* [Alıntı Metin]:
Sudan dünyadan kopmuş durumda: Gösterilerde bugüne kadar 34 kişi öldü

Sudan Meslek Odaları Birliği: "Sokaklarda yaşananlar, taammüden cinayet de dahil olmak üzere, insanlığa karşı işlenmiş iğrenç suçlardır."

Hartum’un sokaklarından birinde polisle karşı karşıya gelen protestocular (AP)
Hartum’un sokaklarından birinde polisle karşı karşıya gelen protestocular (AP)
TT

Sudan dünyadan kopmuş durumda: Gösterilerde bugüne kadar 34 kişi öldü

Hartum’un sokaklarından birinde polisle karşı karşıya gelen protestocular (AP)
Hartum’un sokaklarından birinde polisle karşı karşıya gelen protestocular (AP)

Sudan, Orgeneral Abdulfettah el-Burhan'ın yaptığı darbeden beri en kanlı günlerinden birini yaşadı. Askeri yönetime karşı çıkan protestoculardan onlarcası hayatını kaybetti ve yaralandı. Sudanlılar, telefon ve internet hizmetlerinin tamamen kesilmesi sonucu dünya ile iletişimlerini kaybettiler.
Sivil yönetimi destekleyen Sudan Merkezi Doktorlar Komitesi duruma ilişkin yaptığı açıklamada, Bahri'de (Kuzey Hartum; başkent Hartum'un üç şehrinden biri), Hartum'un kalbinde ve Omdurman'da 10 protestocunun öldürüldüğünü ve "hepsinin kafasına, göğsüne veya karnına gerçek mermilerin isabet etmesi sonucu" hayatını kaybettiğini kaydetti. Böylece ordu komutanı Abdulfettah el-Burhan'ın 25 Ekim'de yönetimdeki sivil ortaklarına karşı yaptığı darbeden beri güvenlik güçlerinin protestoculara uyguladığı baskı sonucunda hayatını kaybedenlerin sayısı 34'e çıkmış oldu. Durum göz önüne alındığında bu sayı daha da artabilir.
Aylarca süren protestolardan beş ay sonra 11 Nisan 2019 tarihinde Ömer el-Beşir rejimini düşüren devrimin başlatılmasında kilit bir rol oynayan Meslek Odaları Birliği, konuya ilişkin yaptığı açıklamada, "Bugün Sudan sokaklarında ve şehirlerinde yaşananlar, taammüden cinayet de dahil olmak üzere insanlığa karşı işlenmiş iğrenç suçlardır. Saldırı ve evlere silah zoru ile girilerek onurun çiğnenmesi de cabası. İşlenen onlarca suçu gizlemek ve üstünü kapamak için iletişim araçları kasıtlı olarak kesildi. Darbeci yönetimin güvenlik güçleri acımasız bir şekilde evlere saldırıyor ve göstericileri dağıtmak için gerçek mermi kullanıyor " ifadelerini kullandı.

* [Kayıt Listesi]:

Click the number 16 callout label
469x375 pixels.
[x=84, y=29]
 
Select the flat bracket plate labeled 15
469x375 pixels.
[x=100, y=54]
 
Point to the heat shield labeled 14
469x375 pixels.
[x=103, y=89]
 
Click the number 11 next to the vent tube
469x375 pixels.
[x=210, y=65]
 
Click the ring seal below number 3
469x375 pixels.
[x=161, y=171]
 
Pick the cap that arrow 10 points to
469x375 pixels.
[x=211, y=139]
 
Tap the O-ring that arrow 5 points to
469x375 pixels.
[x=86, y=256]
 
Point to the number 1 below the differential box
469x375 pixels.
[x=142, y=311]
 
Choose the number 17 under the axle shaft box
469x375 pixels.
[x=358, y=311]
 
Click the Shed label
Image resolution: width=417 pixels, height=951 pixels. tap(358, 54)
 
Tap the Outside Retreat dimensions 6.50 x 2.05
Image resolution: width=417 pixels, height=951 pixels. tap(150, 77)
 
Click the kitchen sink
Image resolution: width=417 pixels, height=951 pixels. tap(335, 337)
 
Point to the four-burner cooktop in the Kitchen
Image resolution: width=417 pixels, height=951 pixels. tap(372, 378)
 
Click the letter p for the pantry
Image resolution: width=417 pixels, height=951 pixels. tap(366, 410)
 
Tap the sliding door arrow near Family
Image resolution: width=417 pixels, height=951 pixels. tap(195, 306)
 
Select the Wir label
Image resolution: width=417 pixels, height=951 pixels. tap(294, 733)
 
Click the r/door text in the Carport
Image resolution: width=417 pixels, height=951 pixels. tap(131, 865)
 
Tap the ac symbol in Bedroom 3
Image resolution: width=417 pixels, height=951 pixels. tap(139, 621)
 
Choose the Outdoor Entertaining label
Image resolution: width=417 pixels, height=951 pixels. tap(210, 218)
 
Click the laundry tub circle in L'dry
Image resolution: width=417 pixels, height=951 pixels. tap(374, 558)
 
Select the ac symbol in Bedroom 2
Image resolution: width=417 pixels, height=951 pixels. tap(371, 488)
...
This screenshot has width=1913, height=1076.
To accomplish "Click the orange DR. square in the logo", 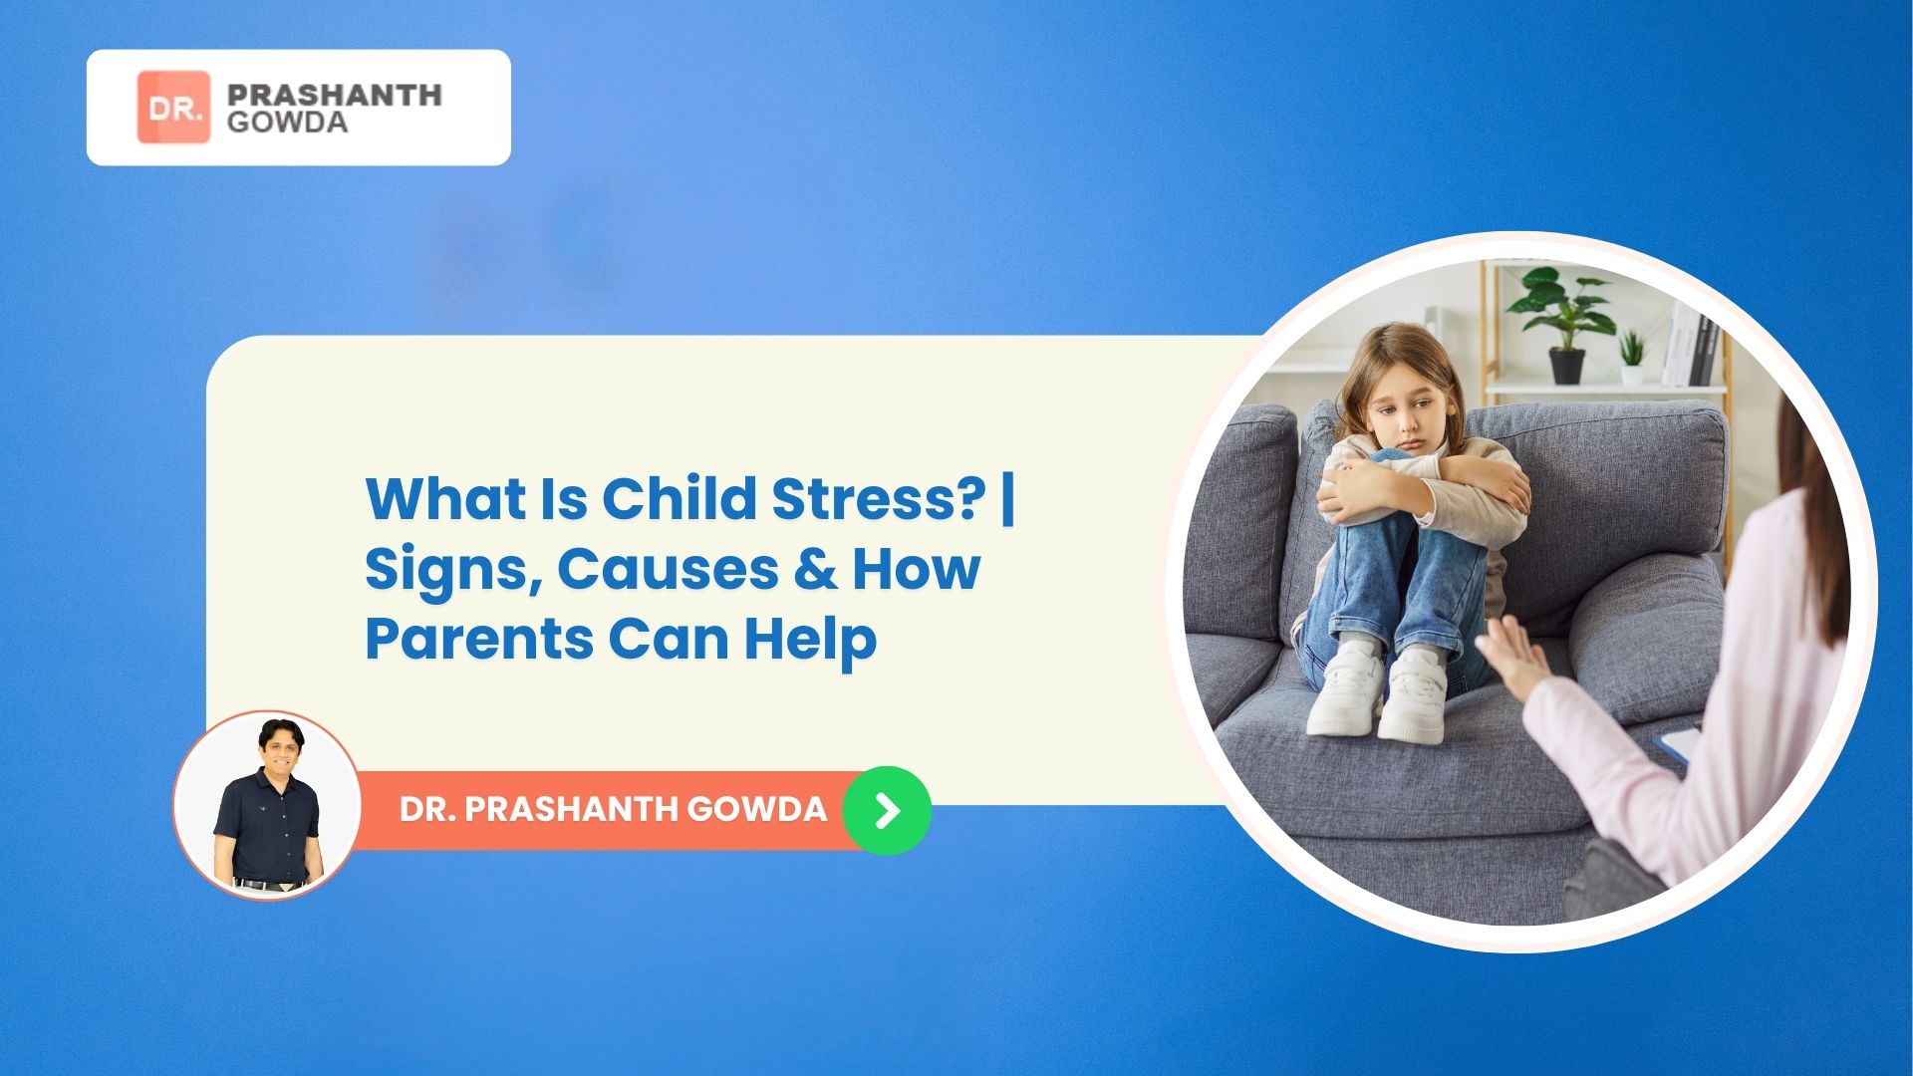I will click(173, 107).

* [Alıştırmalar]:
(a) Sudan'daki protestolarla ilgili metinde "Sudan, Orgeneral Abdulfettah" ile "ile iletişimlerini kaybettiler." arasındaki kısmı, iki ifade de dahil olmak üzere, "Orgeneral" yerine "General" koyarak yeniden yazın.
(b) Sudan'daki protestolarla ilgili metne göre Sudan Merkezi Doktorlar Komitesi, Bahri, Hartum'un merkezi ve Omdurman'da kaç protestocunun öldürüldüğünü açıkladı?
(c) Sudan'daki protestolarla ilgili metnin devamını yazın.
Bu kayıtlara ihtiyaç duyulmamaktadır.

* [Sırayla Cevaplar]:
(a)
Sudan, General Abdulfettah el-Burhan'ın yaptığı darbeden beri en kanlı günlerinden birini yaşadı. Askeri yönetime karşı çıkan protestoculardan onlarcası hayatını kaybetti ve yaralandı. Sudanlılar, telefon ve internet hizmetlerinin tamamen kesilmesi sonucu dünya ile iletişimlerini kaybettiler.

(b) 10 protestocu.

(c)
Sudan askeri makamları, ülke çapında 'iletişim hizmetlerini' kesti ve başkent Hartum'un üç şehrini birbirine bağlayan köprüleri kapattı. Ancak onlarca kişinin ölmesine ve yaralanmasına yol açacak derecede aşırı güç kullanımı ile karşı karşıya kalan askeri darbe karşıtlarının toplanmasını engellemeyi başaramadı.
Protestolar, orduyu, yaklaşık bir aydır katı ev hapsinde tutulan Başbakan Abdullah Hamduk liderliğinde sivil otoriteyi yönetime geri almaya zorlamayı amaçlıyor.
Askeri güçler, başkent Hartum ve diğer bazı Sudan şehirlerinin farklı farklı yerlerinde toplanan yüz binlerce kişiye karşı dikkat çekici bir yoğunlukta göz yaşartıcı gaz, gerçek ve plastik mermi kullandılar.
Yetkililer telefon hizmetlerini tamamen kestiler. Geçtiğimiz süre zarfında kısmi internet kesintisine rağmen çalışan elektronik altyapı hizmetleri zarar gördüğü için ofislerde ve kurumlarda internet kullanımına izin verilmişti. Ancak şimdi internet de tamamen kesildi. Böylece Hartum üç şehri ile birbirlerinden haber alınamayan izole bir adaya dönüşmüş oldu.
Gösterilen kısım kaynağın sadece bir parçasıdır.